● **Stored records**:
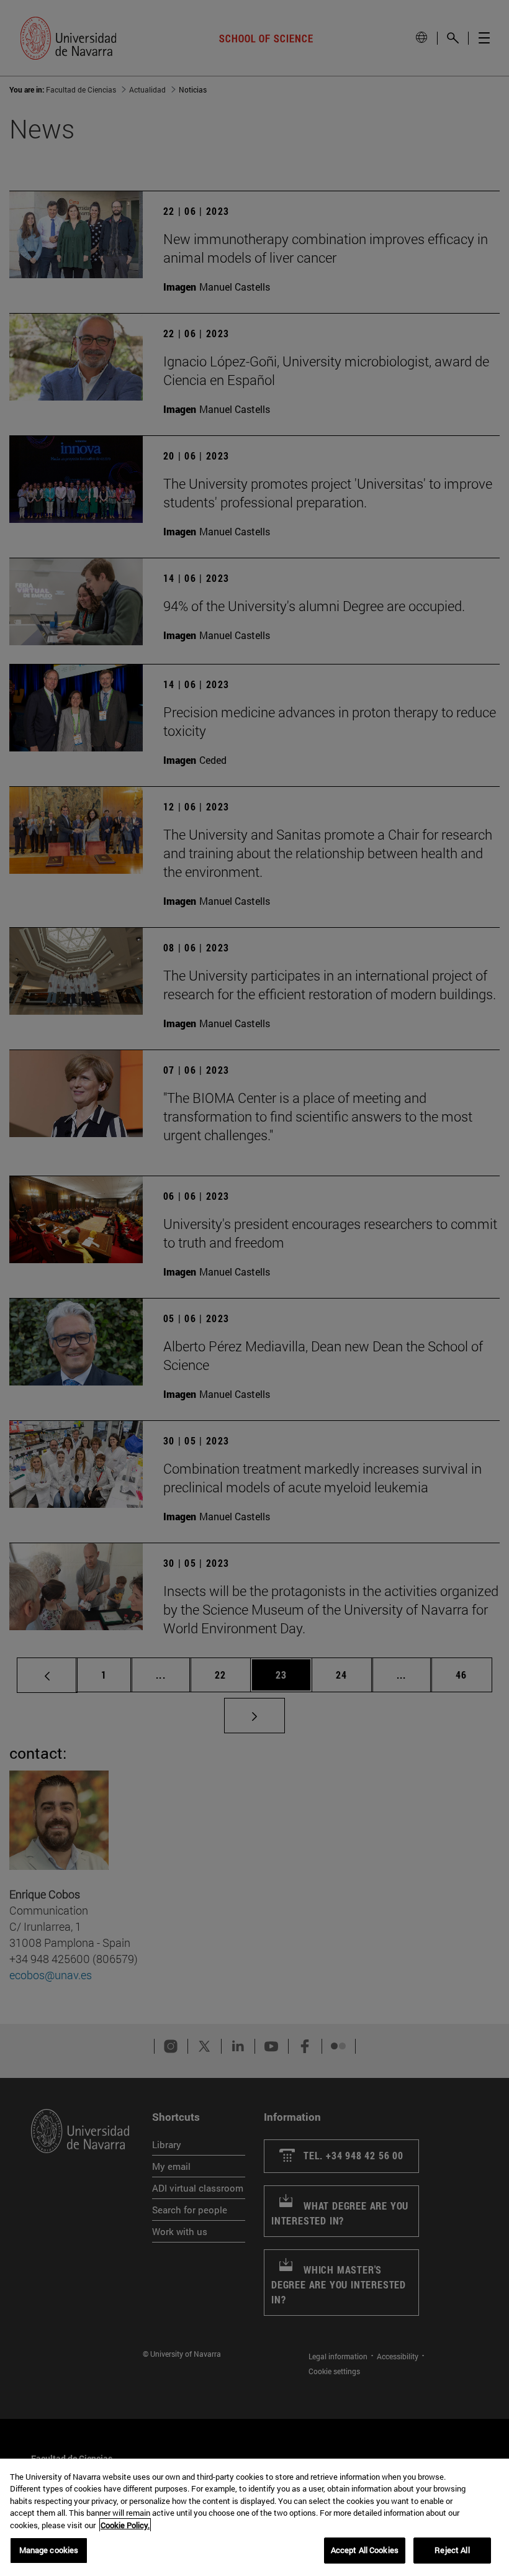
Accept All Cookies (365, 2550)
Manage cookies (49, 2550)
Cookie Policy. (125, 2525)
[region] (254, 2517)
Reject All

● **EXERCISE PROMPT**: When you print the records above, keep them exact and leave out the pictures.

● **RESPONSE BOX**:
Accept All Cookies (365, 2550)
Manage cookies (49, 2550)
Cookie Policy. (125, 2525)
[region] (254, 2517)
Reject All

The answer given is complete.